Instruction =>
Reproduce the rows below with "GUI agent" renamed to "GUI assistant" wherever it occurs, leaving everything else unchanged.

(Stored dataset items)
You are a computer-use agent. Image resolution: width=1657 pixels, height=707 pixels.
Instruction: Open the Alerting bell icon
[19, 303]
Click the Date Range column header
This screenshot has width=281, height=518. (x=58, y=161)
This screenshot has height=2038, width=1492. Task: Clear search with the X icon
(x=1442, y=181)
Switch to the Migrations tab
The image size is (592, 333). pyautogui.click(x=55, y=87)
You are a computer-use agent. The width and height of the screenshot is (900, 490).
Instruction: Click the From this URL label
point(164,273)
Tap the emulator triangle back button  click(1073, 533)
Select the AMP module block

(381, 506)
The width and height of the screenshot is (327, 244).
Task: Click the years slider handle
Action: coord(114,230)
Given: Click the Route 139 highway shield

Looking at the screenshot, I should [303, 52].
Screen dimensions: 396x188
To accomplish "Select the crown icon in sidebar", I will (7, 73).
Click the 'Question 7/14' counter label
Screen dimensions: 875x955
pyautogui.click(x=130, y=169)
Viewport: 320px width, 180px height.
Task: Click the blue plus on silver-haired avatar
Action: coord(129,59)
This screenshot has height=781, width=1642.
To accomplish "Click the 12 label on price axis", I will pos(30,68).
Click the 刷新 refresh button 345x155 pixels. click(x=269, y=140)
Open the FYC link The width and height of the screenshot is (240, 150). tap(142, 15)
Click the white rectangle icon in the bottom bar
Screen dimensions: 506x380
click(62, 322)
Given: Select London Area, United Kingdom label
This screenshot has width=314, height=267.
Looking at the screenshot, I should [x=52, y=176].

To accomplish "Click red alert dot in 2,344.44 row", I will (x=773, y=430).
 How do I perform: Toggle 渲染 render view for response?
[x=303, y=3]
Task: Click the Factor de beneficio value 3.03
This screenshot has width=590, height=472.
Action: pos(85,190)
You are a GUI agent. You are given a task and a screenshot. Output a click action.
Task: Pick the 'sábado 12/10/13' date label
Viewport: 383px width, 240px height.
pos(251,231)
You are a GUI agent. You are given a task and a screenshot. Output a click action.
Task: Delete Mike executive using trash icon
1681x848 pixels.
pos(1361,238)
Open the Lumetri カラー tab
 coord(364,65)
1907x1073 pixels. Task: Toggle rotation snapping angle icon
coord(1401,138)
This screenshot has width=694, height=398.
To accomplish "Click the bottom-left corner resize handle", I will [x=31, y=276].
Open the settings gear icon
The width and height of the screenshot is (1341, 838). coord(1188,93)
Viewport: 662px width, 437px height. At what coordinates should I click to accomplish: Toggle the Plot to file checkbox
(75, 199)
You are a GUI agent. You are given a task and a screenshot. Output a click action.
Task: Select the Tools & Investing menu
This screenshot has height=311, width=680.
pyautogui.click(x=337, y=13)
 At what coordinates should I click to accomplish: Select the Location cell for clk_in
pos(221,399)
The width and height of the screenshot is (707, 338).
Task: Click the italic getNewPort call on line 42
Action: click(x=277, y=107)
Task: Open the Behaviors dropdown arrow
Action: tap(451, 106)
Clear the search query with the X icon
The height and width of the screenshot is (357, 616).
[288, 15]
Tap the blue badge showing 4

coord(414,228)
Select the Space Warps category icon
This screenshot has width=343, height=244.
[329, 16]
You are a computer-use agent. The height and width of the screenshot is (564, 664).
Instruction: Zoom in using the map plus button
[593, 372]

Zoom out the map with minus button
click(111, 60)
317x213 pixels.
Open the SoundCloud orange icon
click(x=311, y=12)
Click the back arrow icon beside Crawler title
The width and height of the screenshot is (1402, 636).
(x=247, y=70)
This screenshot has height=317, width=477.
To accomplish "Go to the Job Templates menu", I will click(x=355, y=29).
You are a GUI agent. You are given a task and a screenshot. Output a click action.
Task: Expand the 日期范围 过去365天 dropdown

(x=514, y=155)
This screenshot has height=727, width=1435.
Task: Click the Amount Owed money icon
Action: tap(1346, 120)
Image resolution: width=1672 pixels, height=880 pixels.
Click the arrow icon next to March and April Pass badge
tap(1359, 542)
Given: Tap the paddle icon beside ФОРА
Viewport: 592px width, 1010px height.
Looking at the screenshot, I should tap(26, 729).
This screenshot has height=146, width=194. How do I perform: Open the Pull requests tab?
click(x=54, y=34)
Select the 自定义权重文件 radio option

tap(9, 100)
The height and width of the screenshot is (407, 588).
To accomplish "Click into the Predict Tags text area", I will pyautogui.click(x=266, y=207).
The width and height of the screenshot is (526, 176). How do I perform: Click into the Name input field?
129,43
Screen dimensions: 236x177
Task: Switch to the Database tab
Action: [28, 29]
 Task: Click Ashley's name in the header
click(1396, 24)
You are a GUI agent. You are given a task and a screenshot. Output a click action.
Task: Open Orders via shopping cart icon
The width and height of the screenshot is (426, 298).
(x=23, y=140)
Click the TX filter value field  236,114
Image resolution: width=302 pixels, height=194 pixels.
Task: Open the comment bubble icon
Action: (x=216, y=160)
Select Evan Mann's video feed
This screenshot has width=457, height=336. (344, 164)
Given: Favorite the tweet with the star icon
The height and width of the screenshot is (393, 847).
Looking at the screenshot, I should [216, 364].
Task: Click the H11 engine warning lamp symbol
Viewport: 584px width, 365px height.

Response for this exercise =>
You are a computer-use agent. Image resolution: width=1657 pixels, height=707 pixels.
Instruction: Open the Alerting bell icon
[19, 303]
Click the Date Range column header
This screenshot has width=281, height=518. (x=58, y=161)
This screenshot has height=2038, width=1492. Task: Clear search with the X icon
(x=1442, y=181)
Switch to the Migrations tab
The image size is (592, 333). pyautogui.click(x=55, y=87)
You are a computer-use agent. The width and height of the screenshot is (900, 490).
Instruction: Click the From this URL label
point(164,273)
Tap the emulator triangle back button  click(1073, 533)
Select the AMP module block

(381, 506)
The width and height of the screenshot is (327, 244).
Task: Click the years slider handle
Action: coord(114,230)
Given: Click the Route 139 highway shield

Looking at the screenshot, I should [303, 52].
Screen dimensions: 396x188
To accomplish "Select the crown icon in sidebar", I will (7, 73).
Click the 'Question 7/14' counter label
Screen dimensions: 875x955
pyautogui.click(x=130, y=169)
Viewport: 320px width, 180px height.
Task: Click the blue plus on silver-haired avatar
Action: coord(129,59)
This screenshot has height=781, width=1642.
To accomplish "Click the 12 label on price axis", I will pos(30,68).
Click the 刷新 refresh button 345x155 pixels. click(x=269, y=140)
Open the FYC link The width and height of the screenshot is (240, 150). tap(142, 15)
Click the white rectangle icon in the bottom bar
Screen dimensions: 506x380
click(62, 322)
Given: Select London Area, United Kingdom label
This screenshot has width=314, height=267.
Looking at the screenshot, I should [x=52, y=176].

To accomplish "Click red alert dot in 2,344.44 row", I will (x=773, y=430).
 How do I perform: Toggle 渲染 render view for response?
[x=303, y=3]
Task: Click the Factor de beneficio value 3.03
This screenshot has width=590, height=472.
Action: pos(85,190)
You are a GUI assistant. You are given a task and a screenshot. Output a click action.
Task: Pick the 'sábado 12/10/13' date label
Viewport: 383px width, 240px height.
pos(251,231)
You are a GUI assistant. You are given a task and a screenshot. Output a click action.
Task: Delete Mike executive using trash icon
1681x848 pixels.
pos(1361,238)
Open the Lumetri カラー tab
 coord(364,65)
1907x1073 pixels. Task: Toggle rotation snapping angle icon
coord(1401,138)
This screenshot has width=694, height=398.
To accomplish "Click the bottom-left corner resize handle", I will [x=31, y=276].
Open the settings gear icon
The width and height of the screenshot is (1341, 838). coord(1188,93)
Viewport: 662px width, 437px height. At what coordinates should I click to accomplish: Toggle the Plot to file checkbox
(75, 199)
You are a GUI assistant. You are given a task and a screenshot. Output a click action.
Task: Select the Tools & Investing menu
This screenshot has height=311, width=680.
pyautogui.click(x=337, y=13)
 At what coordinates should I click to accomplish: Select the Location cell for clk_in
pos(221,399)
The width and height of the screenshot is (707, 338).
Task: Click the italic getNewPort call on line 42
Action: click(x=277, y=107)
Task: Open the Behaviors dropdown arrow
Action: tap(451, 106)
Clear the search query with the X icon
The height and width of the screenshot is (357, 616).
[288, 15]
Tap the blue badge showing 4

coord(414,228)
Select the Space Warps category icon
This screenshot has width=343, height=244.
[329, 16]
You are a computer-use agent. The height and width of the screenshot is (564, 664).
Instruction: Zoom in using the map plus button
[593, 372]

Zoom out the map with minus button
click(111, 60)
317x213 pixels.
Open the SoundCloud orange icon
click(x=311, y=12)
Click the back arrow icon beside Crawler title
The width and height of the screenshot is (1402, 636).
(x=247, y=70)
This screenshot has height=317, width=477.
To accomplish "Go to the Job Templates menu", I will click(x=355, y=29).
You are a GUI assistant. You are given a task and a screenshot. Output a click action.
Task: Expand the 日期范围 过去365天 dropdown

(x=514, y=155)
This screenshot has height=727, width=1435.
Task: Click the Amount Owed money icon
Action: tap(1346, 120)
Image resolution: width=1672 pixels, height=880 pixels.
Click the arrow icon next to March and April Pass badge
tap(1359, 542)
Given: Tap the paddle icon beside ФОРА
Viewport: 592px width, 1010px height.
Looking at the screenshot, I should tap(26, 729).
This screenshot has height=146, width=194. How do I perform: Open the Pull requests tab?
click(x=54, y=34)
Select the 自定义权重文件 radio option

tap(9, 100)
The height and width of the screenshot is (407, 588).
To accomplish "Click into the Predict Tags text area", I will pyautogui.click(x=266, y=207).
The width and height of the screenshot is (526, 176). How do I perform: Click into the Name input field?
129,43
Screen dimensions: 236x177
Task: Switch to the Database tab
Action: [28, 29]
 Task: Click Ashley's name in the header
click(1396, 24)
You are a GUI assistant. You are given a task and a screenshot. Output a click action.
Task: Open Orders via shopping cart icon
The width and height of the screenshot is (426, 298).
(x=23, y=140)
Click the TX filter value field  236,114
Image resolution: width=302 pixels, height=194 pixels.
Task: Open the comment bubble icon
Action: (x=216, y=160)
Select Evan Mann's video feed
This screenshot has width=457, height=336. (344, 164)
Given: Favorite the tweet with the star icon
The height and width of the screenshot is (393, 847).
Looking at the screenshot, I should [216, 364].
Task: Click the H11 engine warning lamp symbol
Viewport: 584px width, 365px height.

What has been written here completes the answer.